Georgia Power and its parent company, Southern Co., pressed ahead with the two reactors at Vogtle. The companies say they are aiming to bring the first into service in the first quarter of next year.


“We knew building the first new nuclear units in the U.S. in more than 30 years would be challenging,” Georgia Power said.


The new reactor going into the plant in Flamanville was developed by a consortium led by Areva SA, France’s state-controlled nuclear engineering company. Called the European Pressurized Reactor, it was designed to use uranium fuel more efficiently and have new safety features to ease public fears about nuclear power—including a system that would cool the molten core with water if it escaped the reactor vessel.


EDF SA, the country’s state-controlled power company, placed its order for Flamanville in 2004. A year earlier, a consortium of Finnish companies had ordered the reactor to be built at an existing power plant in Olkiluoto in western Finland.



The Olkiluoto nuclear power plant in western Finland in 2016.

PHOTO: SAM KINGSLEY/AGENCE FRANCE-PRESSE/GETTY IMAGES

Problems at the Finnish site began soon after construction, said Tapani Virolainen, deputy director of Finland’s nuclear safety authority. A new, nearly 10-foot-thick concrete slab supporting the plant wasn’t sufficiently watertight. A metallic lining inside the containment structure that was supposed to make it airtight was welded incorrectly.


The highest quality manufacturing on the project came not from Europe but a Japanese consortium that forged the plant’s 460-ton reactor vessel, Mr. Virolainen said.


The Finnish reactor began generating small amounts of electricity in March, nearly 13 years later than expected. A Finnish consortium has spent more than €5.7 billion ($6.1 billion) on the reactor, initially estimated to cost €3 billion. Areva has booked more than €5.5 billion in losses.

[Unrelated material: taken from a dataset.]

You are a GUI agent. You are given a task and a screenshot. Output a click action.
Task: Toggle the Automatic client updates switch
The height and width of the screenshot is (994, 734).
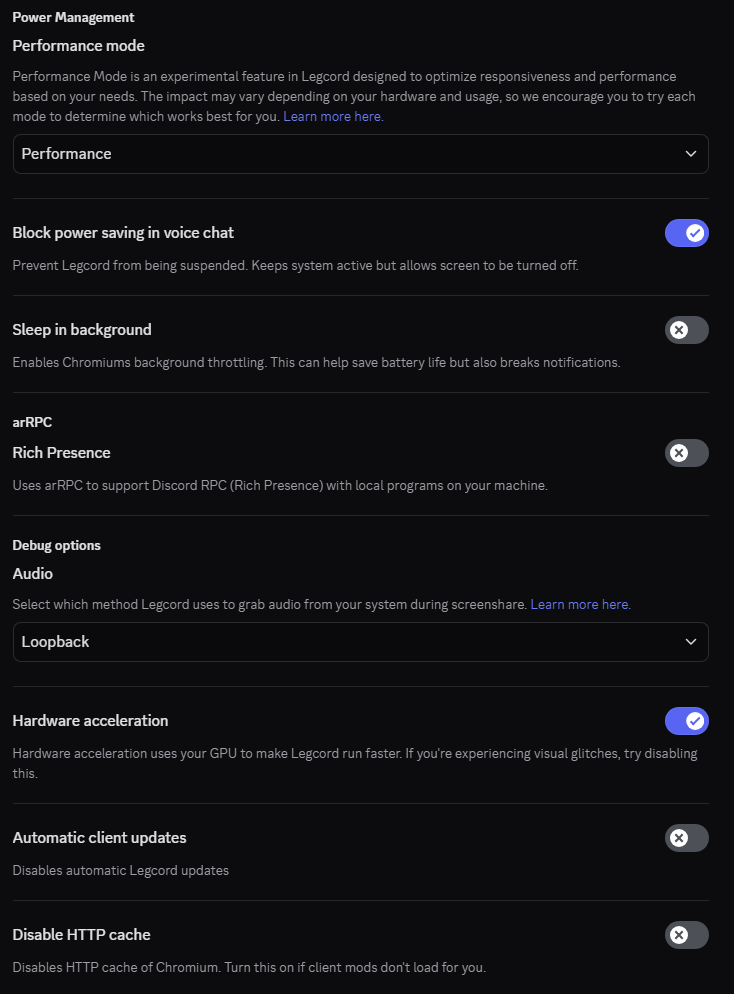(x=686, y=838)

In France, the original goal was to have the reactor generating electricity in 2012. It still wasn’t finished in 2015, when subcontractors flagged a problem with a few of the cooling system welds. It took EDF 1½ years to figure out the problem was serious enough to inform France’s nuclear safety regulator, which opened an investigation and found 110 welds that weren’t up to snuff.


Some of the problem welds, regulators and EDF executives said, were the result of subcontractors not being given correct specifications from the design. Others were simply flubbed by welders who lacked the necessary expertise, officials and EDF executives say.

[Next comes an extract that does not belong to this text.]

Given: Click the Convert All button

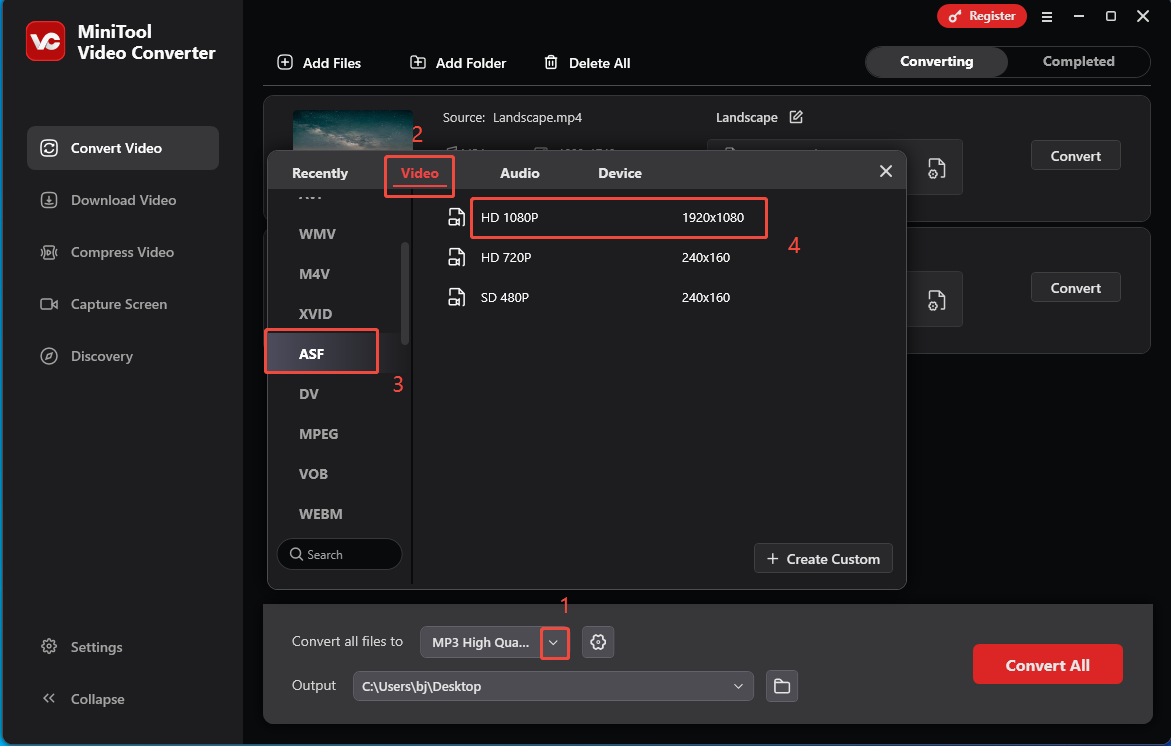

“We lost the habit of welding at this scale and these requirements, because the fleet was built a long time ago,” said Majorie Hazeveld, the EDF executive in charge of welding. “People who work in nuclear only do maintenance—so, welds that are fairly simple.”


EDF in January pushed back the date for loading fuel into the Flamanville reactor to the middle of 2023, more than a decade later than initially expected. It raised the cost estimate to €12.7 billion, nearly four times the original price tag.

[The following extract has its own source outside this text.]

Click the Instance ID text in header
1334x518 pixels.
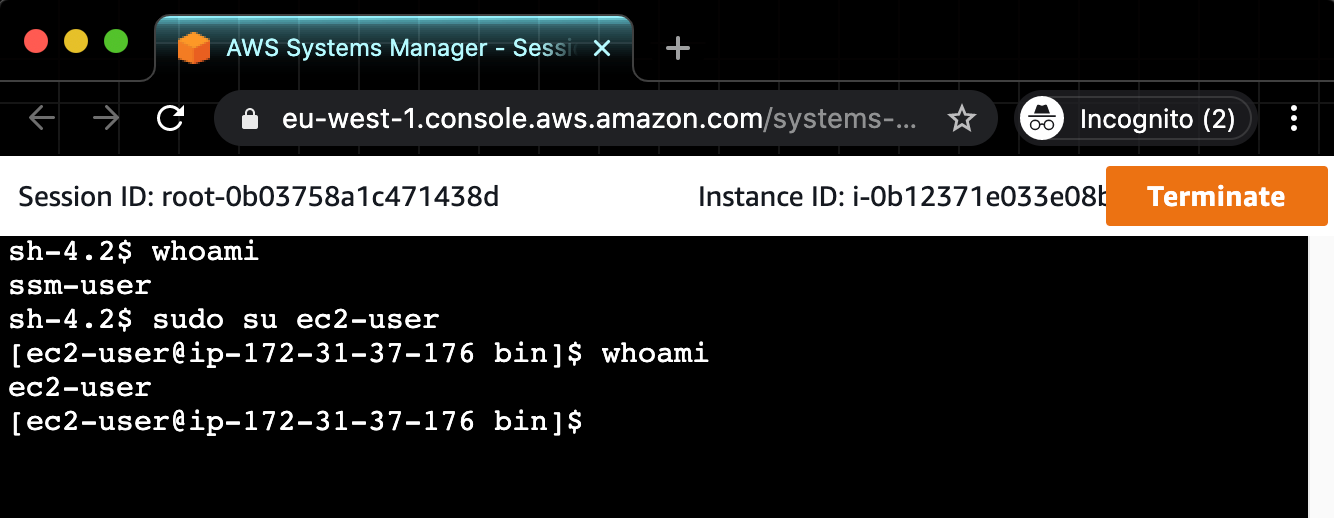click(x=902, y=197)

Areva and the French government were ultimately on the hook for the cost overruns in Finland and France. The French state restructured the company in 2016 as it reeled from the losses, and EDF took control of the company’s reactor construction business.


In 2016, EDF’s management pushed ahead with a new, even bigger project: The construction of two reactors in the U.K. at Hinkley Point for an estimated price of £18 billion ($22.5 billion).


Gerard Magnin, a nonprofit executive whom the government named to the board because of his expertise in renewable energy, resigned over the decision to invest more in nuclear. “There is the risk of technical and economic obsolescence in today’s nuclear decisions because of the collapse of the cost of renewable energy,” Mr. Magnin said in an interview.


Three years later, EDF raised the cost estimate of the project to between £21.5 and £22.5 billion, saying that excavations had revealed the site’s foundations were less stable than previously expected and would need more reinforcement.


In May, EDF raised the price tag again to between £26 and £27 billion, and pushed back the startup date to June 2027. It warned that there was a risk of additional delays.